## Excerpted passage:
________
8.                               INDEMNIFICATION
 
0.  Indemnification Obligations of Seller. Seller will indemnify, defend and 
hold harmless Purchaser and its Affiliates, each of their respective 
officers, directors, employees, agents and representatives and each of the 
heirs, executors, successors and assigns of any of the foregoing 
(collectively, the "Purchaser Indemnified Parties") from, against and in 
respect of any and all claims, liabilities, obligations, losses, costs, 
expenses, penalties, fines and judgments (at equity or at law) and damages 
whenever arising or incurred (including, without limitation, amounts paid in 
settlement, costs of investigation and reasonable attorneys' fees and 
expenses) arising out of or relating to: 

     ( ) any liability or obligation of Seller, including, without 
limitation, the Excluded Liabilities, of any nature whatsoever, except the 
Assumed Liabilities;
 
    (a) any liability or obligation of Seller of any nature whatsoever 
arising from events or circumstances occurring or existing on or prior to the 
Effective Date, except for the Assumed Liabilities;
 
    (b) any breach or inaccuracy of any representation or warranty made by 
Seller in this Agreement or in any Seller Ancillary Document;
 
    (c) any breach of any covenant, agreement or undertaking made by Seller 
in this Agreement or in any Seller Ancillary Document;
 
    (d) any fraud or willful misconduct of Seller in connection with this 
Agreement or the Seller Ancillary Documents;
 
    (e) any liability arising following the Closing Date as a result of 
either a "plant closing" or a "mass layoff" (within the meaning of the WARN 
Act), occurring on or before the Closing Date; and
 
    (f) the environmental condition of, or soil or groundwater contamination 
at, the Premises, including any claims of contribution under CERCLA, 
resulting from conduct by Seller or originating in connection with the 
Seller's operations on the Premises prior to the Effective Date or the 
violation of any Environmental Law resulting from conduct by Seller in 
connection with the Seller's operations on the Premises prior to the 
Effective Date.


                                       33
<PAGE>
 
    The claims, liabilities, obligations, losses, costs, expenses, penalties, 
fines and damages of the Purchaser Indemnified Parties described in this 
Section 9.1 as to which the Purchaser Indemnified Parties are entitled to 
indemnification are hereinafter collectively referred to as "Purchaser 
Losses."
 
    If Purchaser incurs a Purchaser Loss with respect to a purchase order 
issued by Seller with respect to the Business that is not an Assumed 
Liability or that is required to be listed on Schedule 1.2(c) of this 
Agreement, but is not so listed, Purchaser shall, promptly following the 
Seller's indemnification of Purchaser for such Purchaser Loss, deliver to 
Seller or its designee any products or other materials subject to such 
purchase order.
________
## Aim of the exercise:
Please extract everything from "(f) the environmental" down to "Effective Date." in the indemnification section, copying it word for word.

## Entries provided:
________
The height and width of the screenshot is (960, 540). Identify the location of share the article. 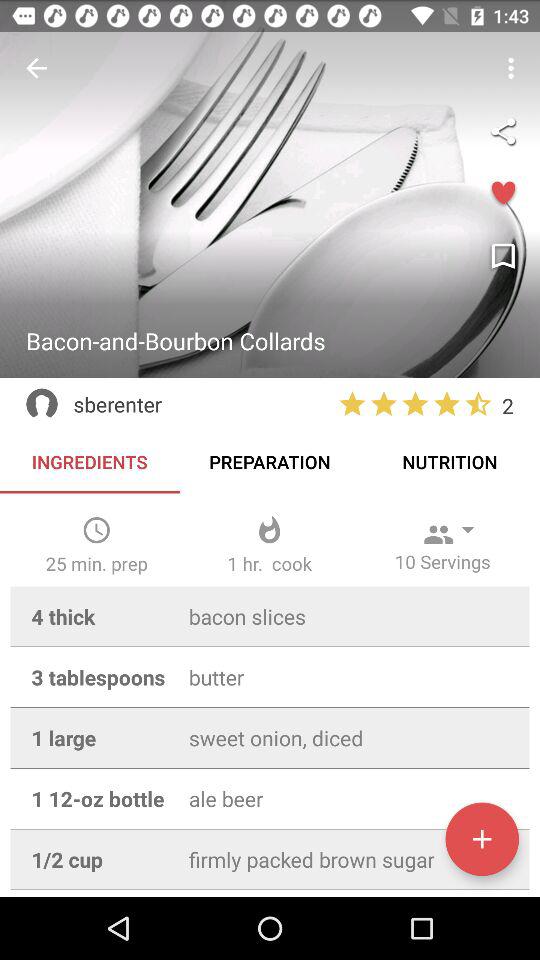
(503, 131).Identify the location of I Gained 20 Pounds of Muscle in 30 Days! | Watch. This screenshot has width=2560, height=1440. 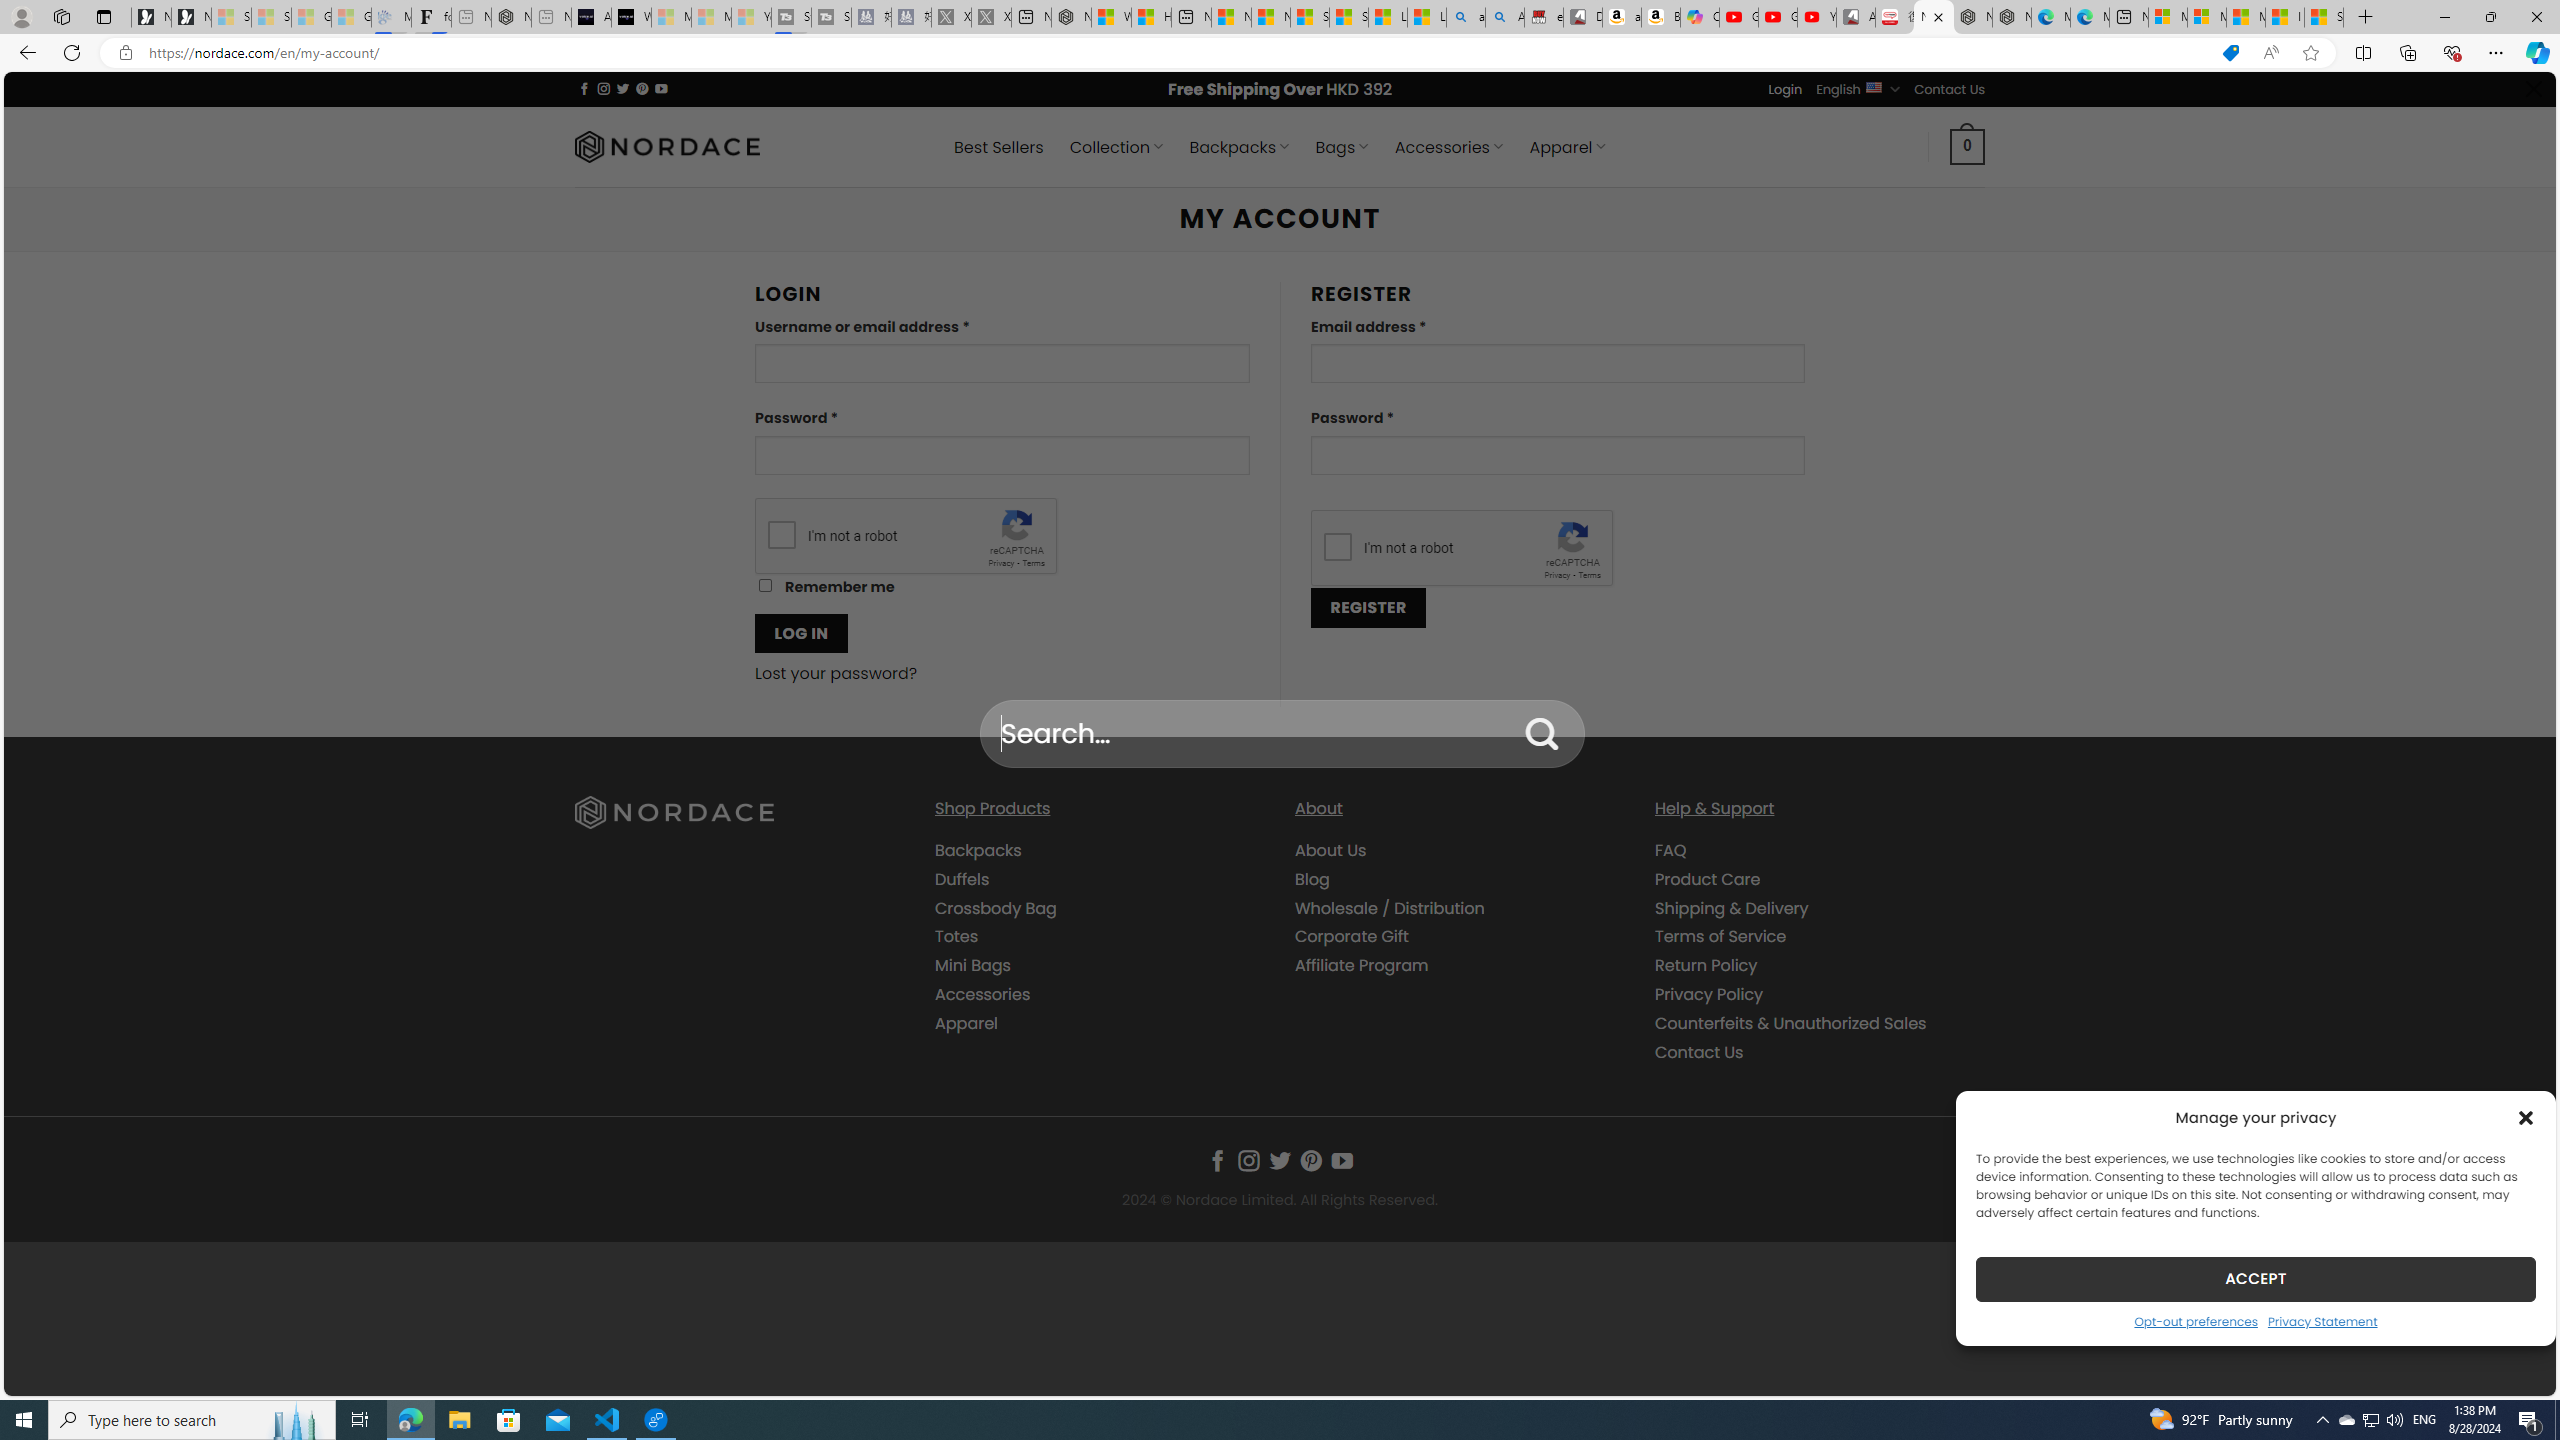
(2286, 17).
________
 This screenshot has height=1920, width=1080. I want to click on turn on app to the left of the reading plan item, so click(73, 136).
________
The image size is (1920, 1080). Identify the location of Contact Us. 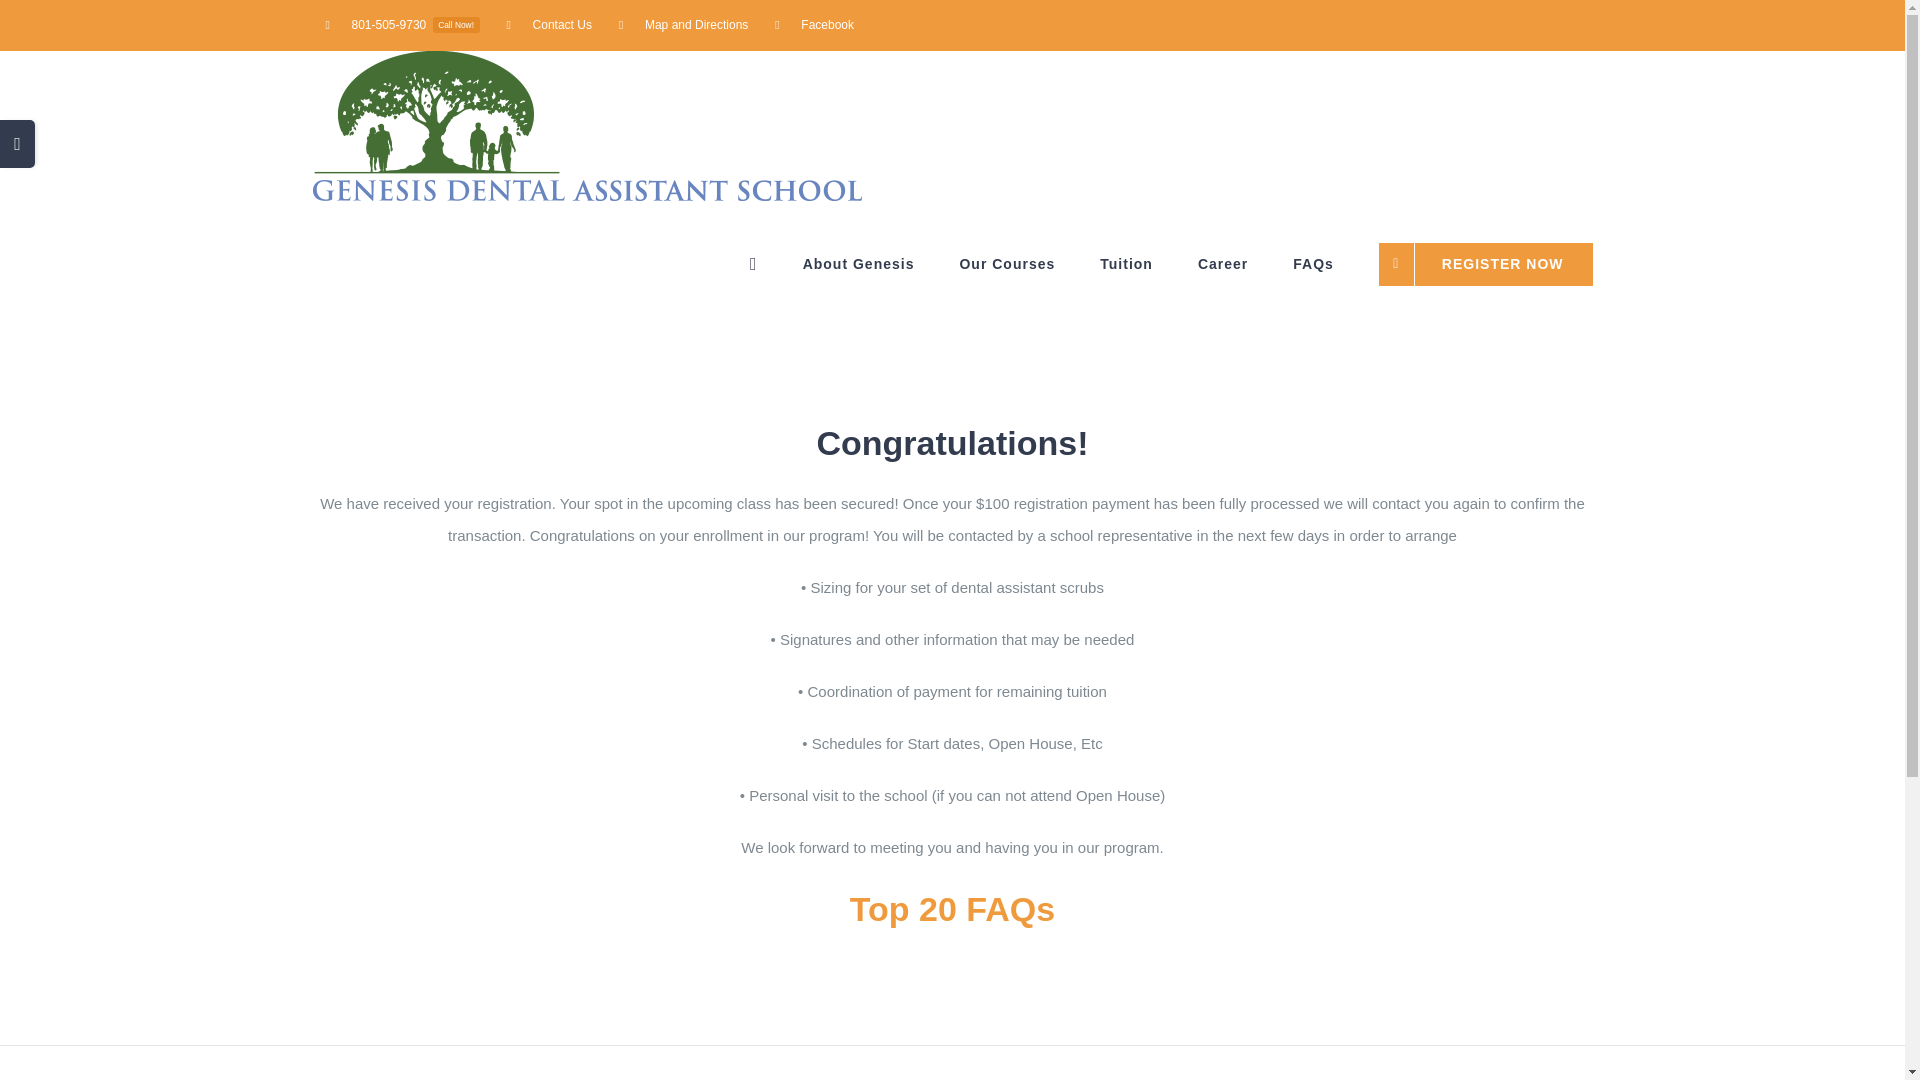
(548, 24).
________
## Full solution:
(f) the environmental condition of, or soil or groundwater contamination 
at, the Premises, including any claims of contribution under CERCLA, 
resulting from conduct by Seller or originating in connection with the 
Seller's operations on the Premises prior to the Effective Date or the 
violation of any Environmental Law resulting from conduct by Seller in 
connection with the Seller's operations on the Premises prior to the 
Effective Date.